### Document excerpt
## BEGIN

Uncovering culture – Ben Goldstein and Ceri Jones

When Ben and Ceri started teaching, cultural content in coursebooks looked very different. It tended to reflect and/or reinforce cultural stereotypes, drawing on students’ prior knowledge of the world. There was a lot of pop anthropology or negative etiquette, ‘othering’ the cultures discussed by distancing students from it: ‘They do it like this, not like you do.’ It also reinforced the idea that everyone in a country acts in the same way: ‘Americans eat fast food’. Subliminal cultural content was also common, for example in the choice of images used.

Ceri and Ben wanted to move from this global, stereotypical image of culture, making it more relevant to the students’ lives, combining the global and the local to make it ‘glocal’. For example, rather than an article describing food of the world, including McDonalds as the food of the USA, you could:

  • Compare menus served by McDonalds in different countries.
  • Question what junk and healthy food really is.
  • Look at the designs of McDonalds restaurants, and how they differ around the world, for example the McCafé.
  • Find local news articles featuring McDonalds.

Continuing the food theme, try exploiting these food flags, designed for the Sydney Food Festival. Each image showcases food typical of that country. Students can identify the food, then decide whether they think it really does represent the country. Finally, they create a flag for their own country and other students discuss whether it’s truly representative.

Food-Flags
Image from peacechild.org

‘Breaking’ stereotypes in this way can be a very productive exercise in the classroom. Something similar can be done with postcards too: do they reflect true experiences of what it is like to be in the country?

Ben and Ceri have written various course books together. The most recent are the Eyes Open series, written for secondary school students and published by Cambridge University Press. They have used ideas to exploit culture throughout, and showed examples like this one during their presentation.

There is a move away from stereotypes, showing a more multicultural view of Britain. Texts also have links to the outside world, so that the restaurant mentioned is a real place which students can visit the website of if they want to.

## END

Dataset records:

## BEGIN

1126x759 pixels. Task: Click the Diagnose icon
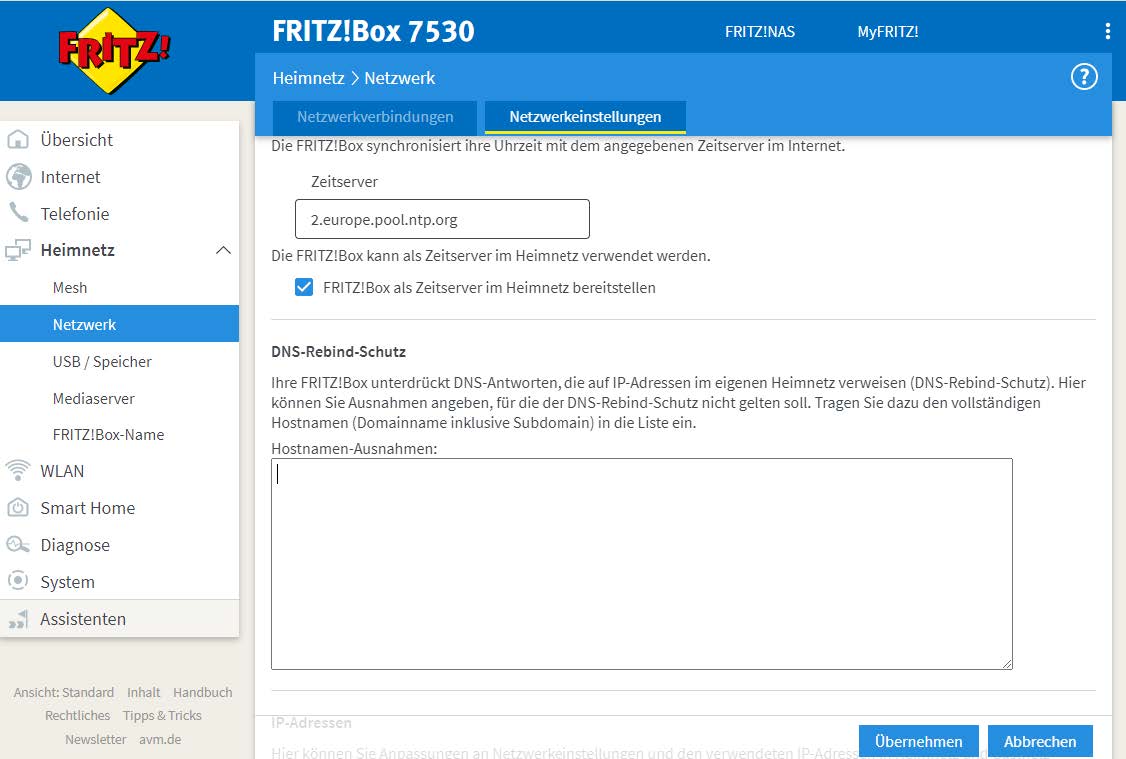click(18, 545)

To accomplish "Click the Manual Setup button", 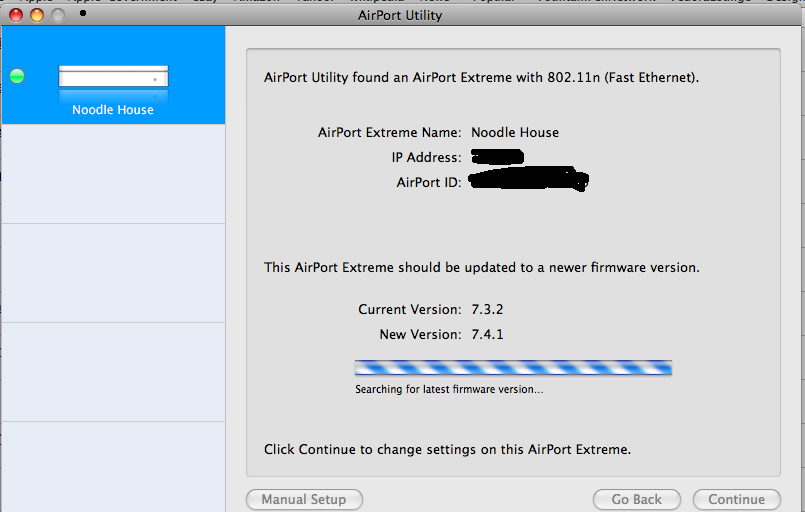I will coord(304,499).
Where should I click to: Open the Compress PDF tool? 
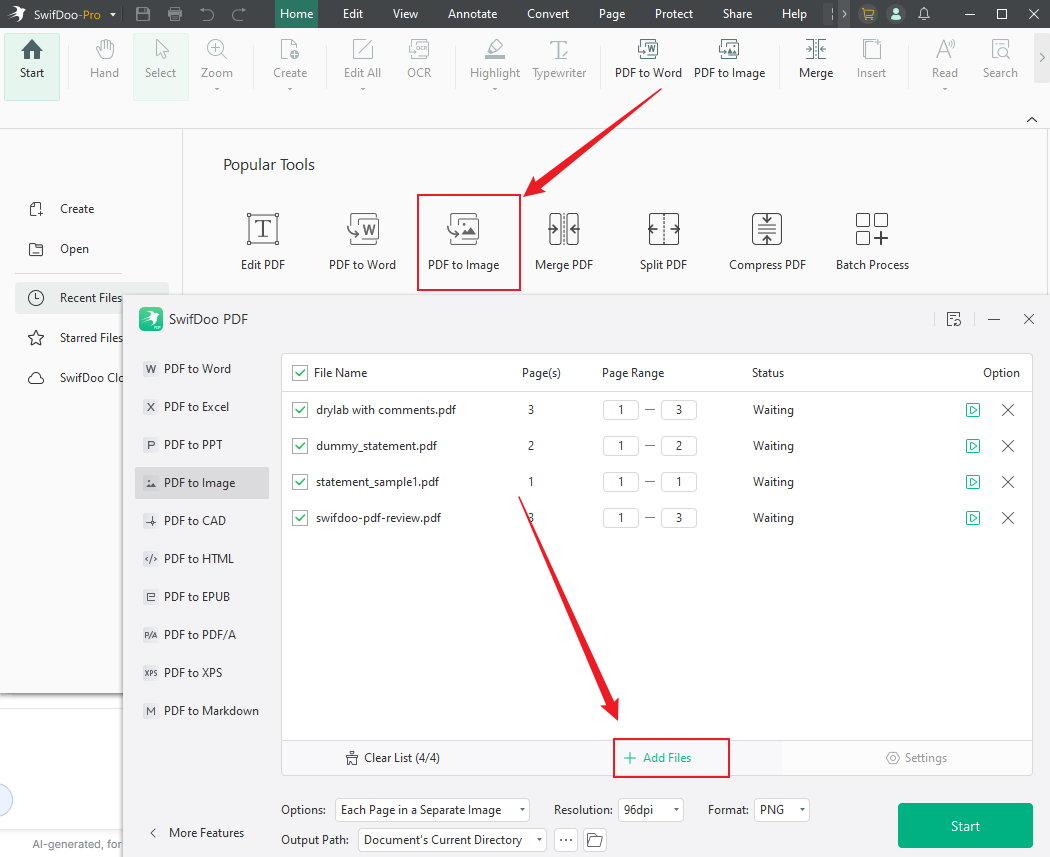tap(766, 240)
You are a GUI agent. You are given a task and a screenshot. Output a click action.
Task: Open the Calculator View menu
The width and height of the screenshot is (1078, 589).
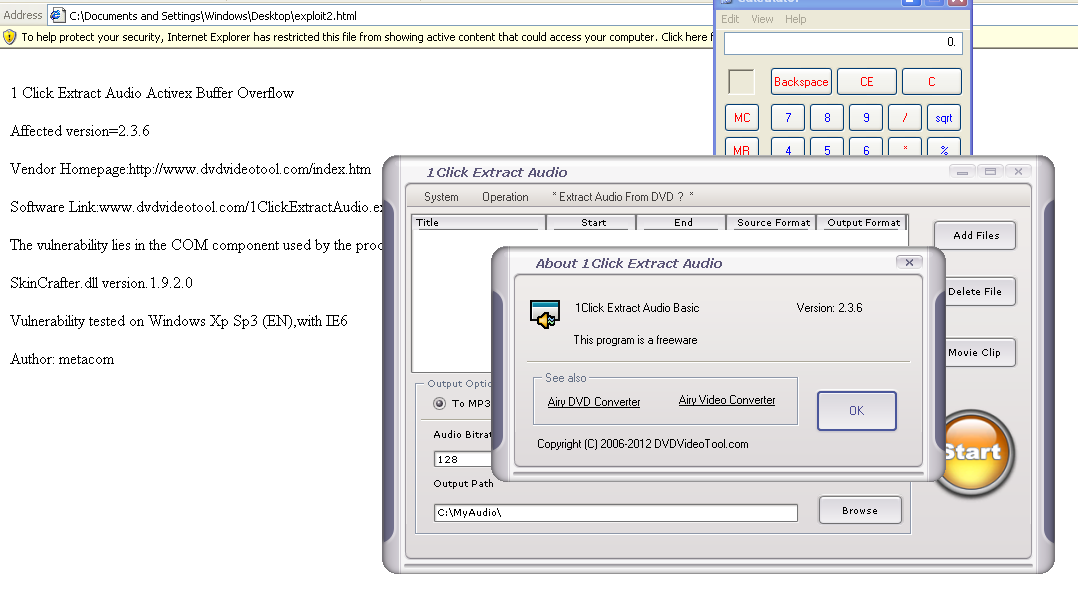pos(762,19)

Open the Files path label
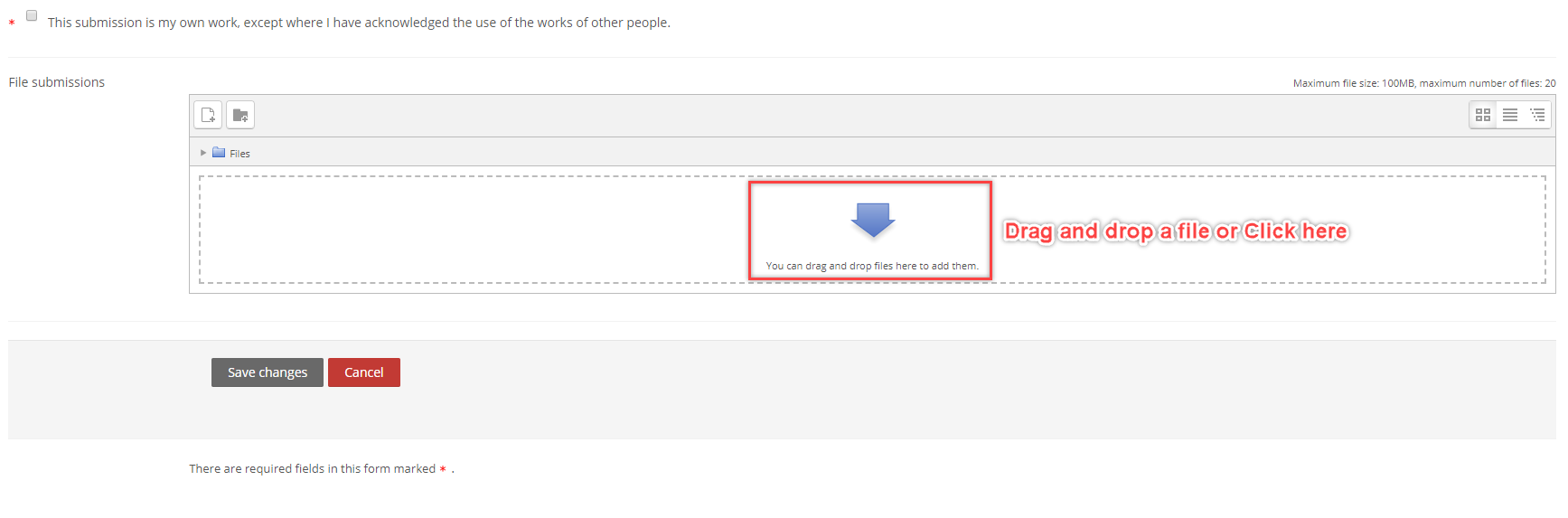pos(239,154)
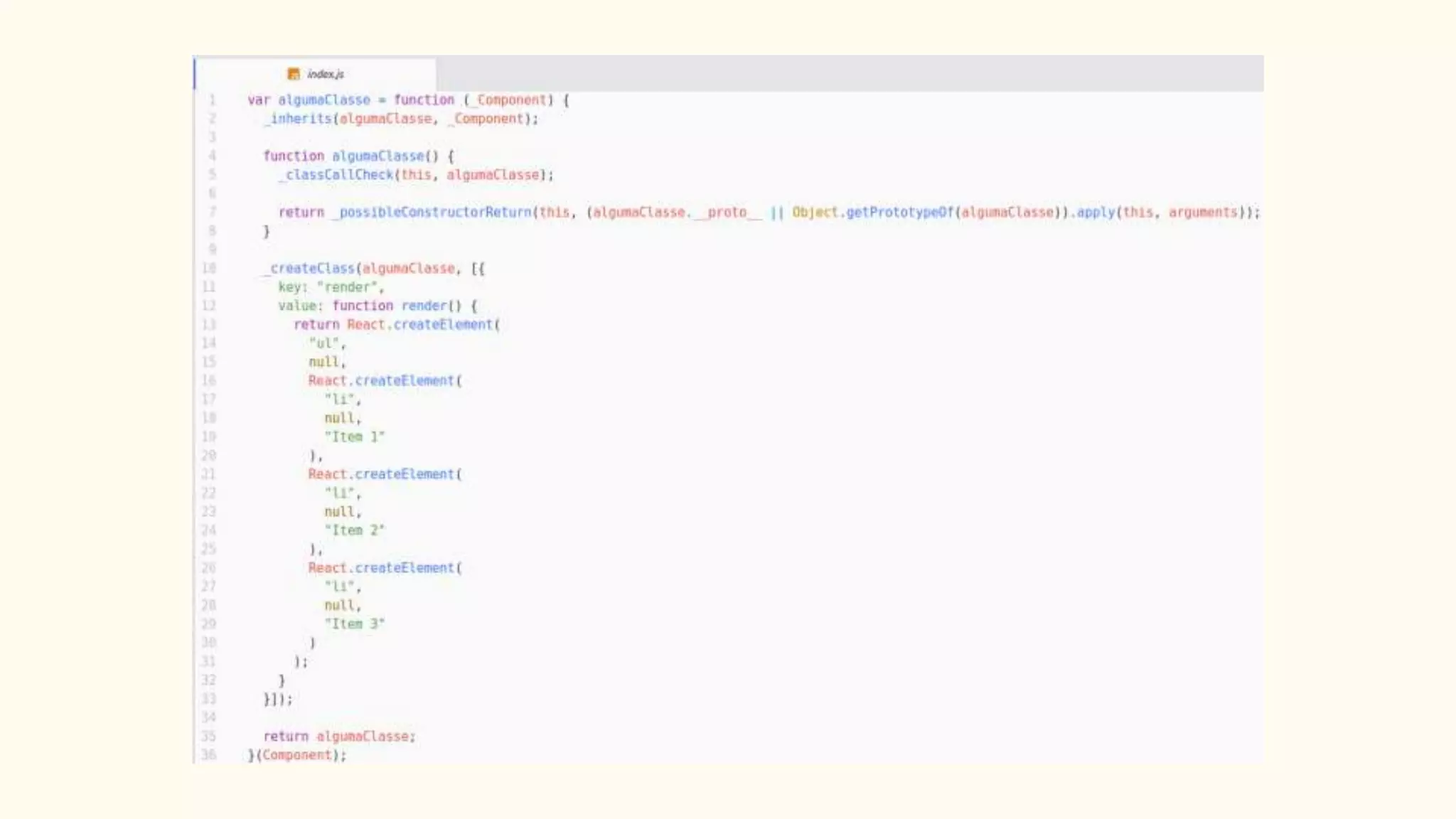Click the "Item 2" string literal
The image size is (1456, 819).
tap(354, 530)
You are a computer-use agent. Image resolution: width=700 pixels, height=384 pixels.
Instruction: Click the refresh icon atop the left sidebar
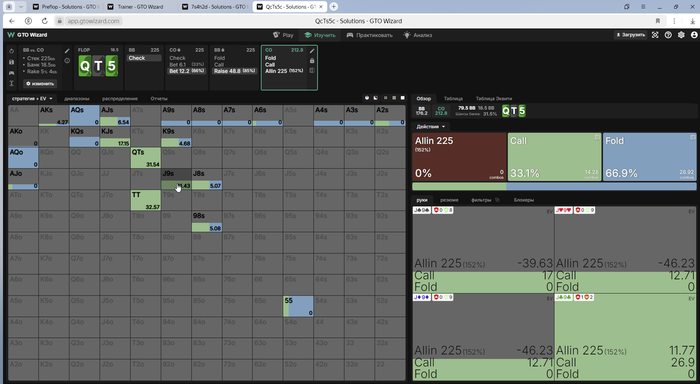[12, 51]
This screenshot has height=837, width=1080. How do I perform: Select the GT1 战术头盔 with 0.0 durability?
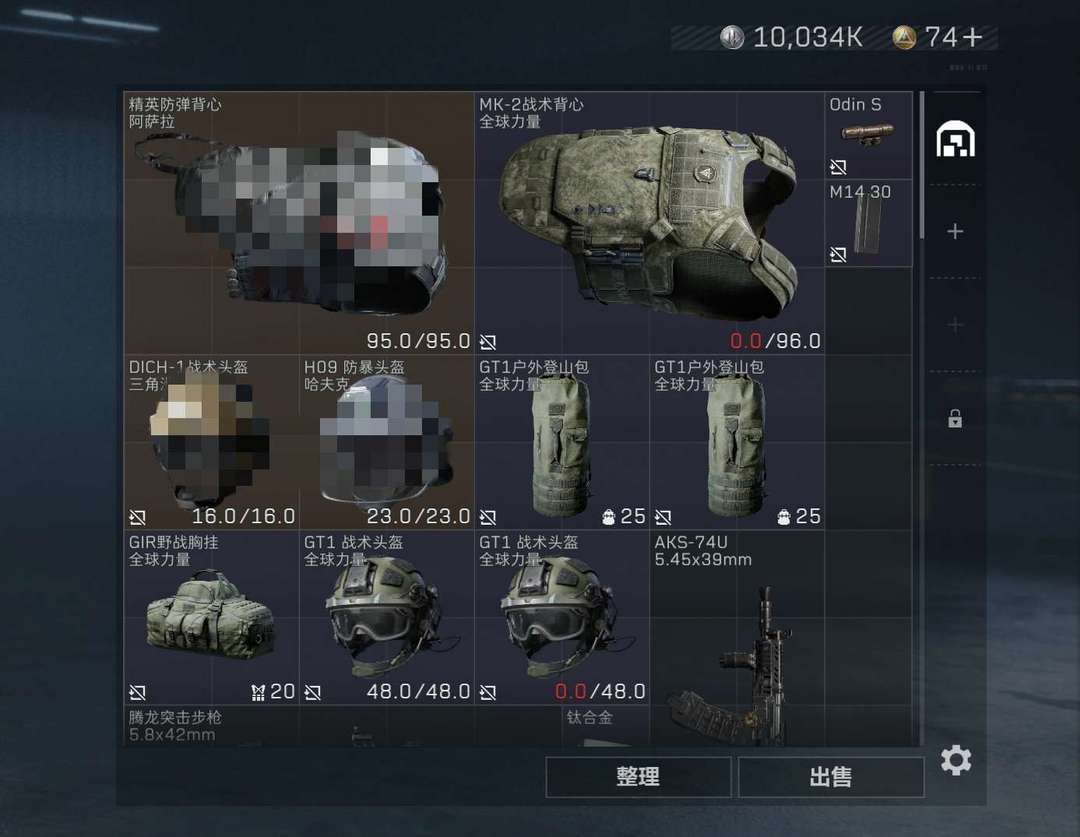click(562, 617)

## END

### Exercise requirements
Could you write the next part of the piece on cultural content in coursebooks, picking up after its last sentence?

### Task output
You need to build a bridge between the materials on the page and the lives of the students. One way to do this is to have the voices of ‘insiders’, rather than ‘outsiders’, talking about their own cultures. The example Ben and Ceri gave was a video about dabbawallas in India, leading on to a discussion of whether this system would work in the students’ own countries: What kind of food would they include in the boxes? Who would cook it?

Another avenue for uncovering culture is to emphasise the trans-cultural flow of ideas, rather than separating out cultures artificially. One way to do this is through YouTube videos and the associated comments, like those by Bethany Mota, who often shares videos about food. The ‘unboxing‘ meme is a productive one, and this video of an American opening a pizza in Korea gives lots of language students could draw on to make their own video, making the connection to their own lives and culture.

Here is an abridged version of Ben and Ceri’s slides.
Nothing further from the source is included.